New Moon to First Quarter
As the cycle progresses, the lunar disk continues to gain luminescence (wax), and a crescent shape appears to the right of the lunar face. This stage is known as the waxing crescent and continues for approximately 7 days. To the observer, the moon shifts approximately 12° per day, an effect that causes the moon to rise 48 minutes earlier each day as it lengthens an apparent gap between itself and the sun. Occasionally, when atmospheric conditions are met, the darkened portion of the lunar disk can be seen as a very dull, gray feature in contrast to the illuminated area. This effect, called earthshine, is caused by the reflection of direct sunlight from the earth projected onto the moon (see Figure 2). Earthshine is best viewed when local weather conditions are clear, and the relative humidity is low. Another factor of waxing earthshine magnitude is cloud cover over a location westward of the observer. Clouds reflect more sunlight than land and water reflect.
First Quarter to Full Moon
At the age of 7 days, the moon reaches a relative right angle with the sun and the earth (earth at the apex); the right half of the lunar disk is visible to the terrestrial observer. This phase is the first quarter, and the term quarter refers to two aspects. First, the moon has completed one quarter of its revolutionary period, and second only one quarter of the lunar sphere is visible. At this location, the
moon is exactly 90° east of the sun. Once the moment of the first quarter has passed, the moon continues to wax; yet, the crescent shape appears on the left, unlit portion of the lunar disk. This stage is a gibbous stage; therefore, the term waxing gibbous is used to describe the luminescent increase from the first quarter. This process continues for 7 days, after which time the moon gets to the halfway point in its revolution.
Full Moon to Third Quarter
The full moon occurs when the entire lunar disk is illuminated at an age of 14 days. Although it is not widely known, the full moon is technically considered second quarter phase. Throughout history, we have applied the term full moon to the visible portion of the lunar disk. However, this is a misnomer, as in reality the moon is a sphere, not a disk, so only half the lunar sphere is truly reflecting the sun’s light. At this point, given the right circumstances on the inclined lunar orbit, we can see the moon passing into the shadow of the earth, resulting in a lunar eclipse. Lunar eclipses are much more common than solar eclipses due to the earth casting a bigger shadow over the moon than the moon does over the earth.

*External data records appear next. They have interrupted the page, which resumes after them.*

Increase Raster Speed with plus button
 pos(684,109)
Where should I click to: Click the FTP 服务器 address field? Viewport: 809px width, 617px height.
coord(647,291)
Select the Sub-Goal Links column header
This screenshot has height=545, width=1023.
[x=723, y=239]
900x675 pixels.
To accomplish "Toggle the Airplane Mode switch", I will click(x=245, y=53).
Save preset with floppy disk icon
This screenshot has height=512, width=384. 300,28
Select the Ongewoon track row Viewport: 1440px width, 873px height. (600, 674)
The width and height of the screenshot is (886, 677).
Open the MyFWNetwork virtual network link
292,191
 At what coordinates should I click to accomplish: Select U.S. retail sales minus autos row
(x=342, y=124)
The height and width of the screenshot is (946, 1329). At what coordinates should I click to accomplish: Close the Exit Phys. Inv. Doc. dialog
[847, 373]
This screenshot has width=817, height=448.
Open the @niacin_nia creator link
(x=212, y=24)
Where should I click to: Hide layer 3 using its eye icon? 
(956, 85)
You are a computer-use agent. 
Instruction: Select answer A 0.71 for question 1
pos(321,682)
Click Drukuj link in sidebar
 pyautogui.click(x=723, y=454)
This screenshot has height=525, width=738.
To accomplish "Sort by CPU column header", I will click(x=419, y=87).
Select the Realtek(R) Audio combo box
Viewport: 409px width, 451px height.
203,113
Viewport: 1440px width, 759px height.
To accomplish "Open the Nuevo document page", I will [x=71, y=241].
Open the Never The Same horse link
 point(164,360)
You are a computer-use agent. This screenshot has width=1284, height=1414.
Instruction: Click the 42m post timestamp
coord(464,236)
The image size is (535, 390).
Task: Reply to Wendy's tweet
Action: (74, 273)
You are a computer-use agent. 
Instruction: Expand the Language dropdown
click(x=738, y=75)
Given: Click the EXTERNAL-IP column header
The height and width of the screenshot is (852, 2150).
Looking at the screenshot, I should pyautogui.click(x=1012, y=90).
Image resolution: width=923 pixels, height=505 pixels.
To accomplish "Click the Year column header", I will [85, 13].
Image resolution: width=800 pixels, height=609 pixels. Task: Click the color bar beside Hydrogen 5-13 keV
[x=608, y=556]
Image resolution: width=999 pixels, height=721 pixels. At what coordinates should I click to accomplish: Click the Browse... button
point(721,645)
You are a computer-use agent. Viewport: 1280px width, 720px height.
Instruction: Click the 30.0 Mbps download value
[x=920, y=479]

From the moment of the full moon, lunar disk illumination begins to recede (wane). Marking the second half of its revolutionary motion, the crescent face of the moon is again on the darkened side; however, the darkened portion shifts to the right side of the moon. This stage is termed waning gibbous. During the current lunar cycle, 21 days has elapsed.
Third Quarter to New Moon
The moon forms another right angle with the earth and sun and has now reached the third (last) quarter phase. From earth, the left side of the moon is illuminated and is exactly 90° west of the solar position. As lunar disk recession proceeds, the crescent shape returns to the left side of the lunar disk, and the stage is called waning crescent. During this stage, earthshine is prominent again; however, the magnitude of the projection depends on what is eastward of the observer’s location. Figure 3 depicts the entire lunar cycle from start to finish. As it completes the nearly 28-day cycle, the moon is visible in the early morning until it returns to its starting position between the earth and sun, at which point none of the lunar disk is visible, as it is lost in solar glare. The new moon, under the right conditions, will provide a solar eclipse on earth.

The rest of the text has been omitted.